6. A device for operating a firing valve of a compressed gas powered gun, the device comprising:

a body defining a bore adjacent the firing valve;

a pneumatic ram adapted for sliding movement in the bore between a retracted position and an extended position;

a pneumatic valve adapted to drive the pneumatic ram through the bore between the retracted position and the extended position; and

a clamp adapted to hold the pneumatic ram in the retracted position until sufficient gas pressure has built up for the pneumatic ram to overcome the clamp, wherein, the firing valve is operated by being struck by the pneumatic ram when the pneumatic ram is driven to the extended position.

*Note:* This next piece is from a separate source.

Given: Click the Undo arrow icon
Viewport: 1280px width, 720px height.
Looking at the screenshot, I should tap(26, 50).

7. The device of claim 6 wherein the pneumatic ram is adapted to return the ram to the retracted position once the pneumatic ram has struck the firing valve.

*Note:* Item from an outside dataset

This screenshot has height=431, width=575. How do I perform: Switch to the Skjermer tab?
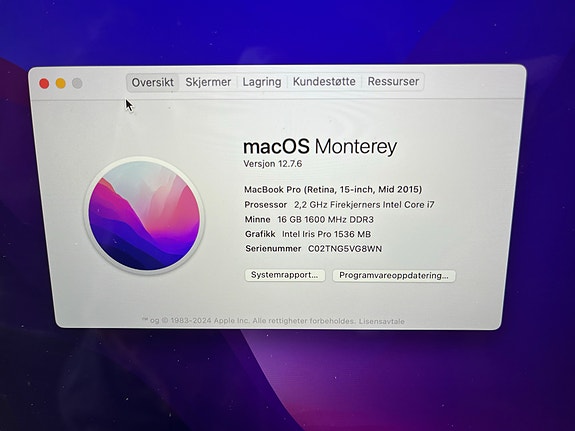[x=208, y=82]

8. The device of claim 6 further comprising means for adjusting the clamp.

9. The device of claim 6 wherein the pneumatic ram includes a rod having a notch and the clamp comprises means for holding the notch of the rod by an interference fit.

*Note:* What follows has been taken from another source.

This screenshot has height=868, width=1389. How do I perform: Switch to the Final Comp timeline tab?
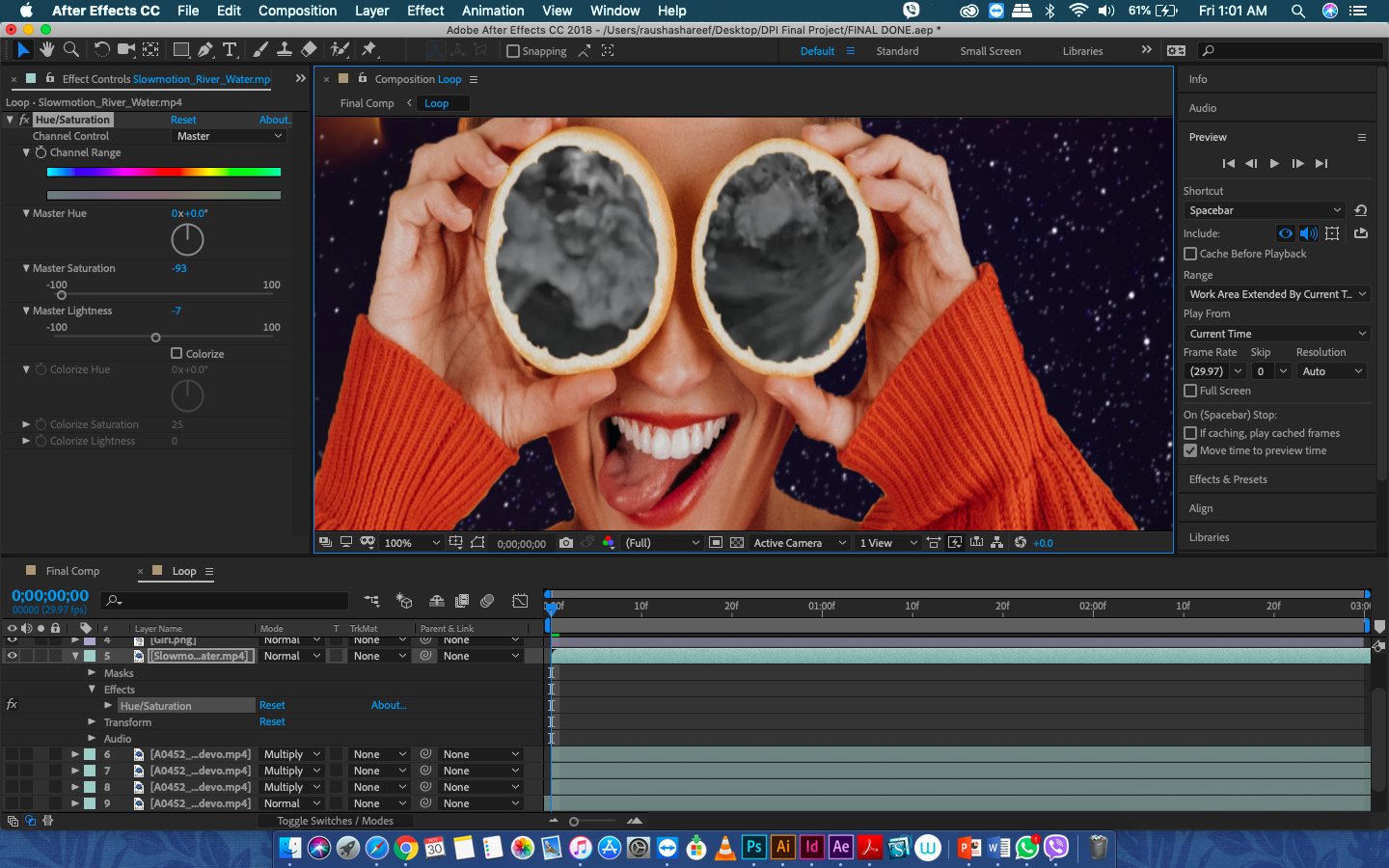(x=72, y=571)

10. The device of claim 9 wherein the means for holding the notch of the rod comprises a resilient member situated within the bore.

11. The device of claim 10 wherein the resilient member comprises an O-ring adapted to encircle the rod and grip the rod by the notch.

12. The device of claim 11 further comprising means for adjusting the interference fit between the O-ring and the notch.

13. The device of claim 12 wherein the adjusting means comprises a screw for elastically deforming the O-ring.

14. A pneumatic system for use with a compressed air powered gun, the system comprising:

a poppet valve for releasing a pressurized gas stream in order to drive a projectile from the gun;

a body defining a bore, the bore being in communication with the poppet valve;

a pneumatic ram mounted in the bore in a sliding relationship;

a pneumatic valve adapted to move the pneumatic ram from a first position in the bore at a distance from the poppet valve to a second position in the bore proximate the poppet valve; and

a clamp adapted to hold the pneumatic ram in the first position until sufficient pressure has built up to cause the pneumatic ram to overcome the clamp, causing the pneumatic ram to strike the poppet valve, thereby releasing the pressurized gas stream and driving the projectile from the gun.

15. The pneumatic system of claim 14 wherein the ram further comprises a head adapted to strike the firing valve, a rod, a piston for sealing the ram within the bore, and a notch in the rod distant the head.

16. The pneumatic system of claim 15 wherein the clamp comprises a resilient member adapted to engage the rod by the notch.

17. The pneumatic system of claim 16 wherein the notch is a circumferential notch and the clamp comprises an O-ring fixed within the bore of the body, the O-ring adapted to engage the pneumatic ram by the notch.

18. The pneumatic system of claim 17 further comprising a screw for elastically deforming the O-ring, thereby adjusting the force required to cause the pneumatic ram to overcome the clamp.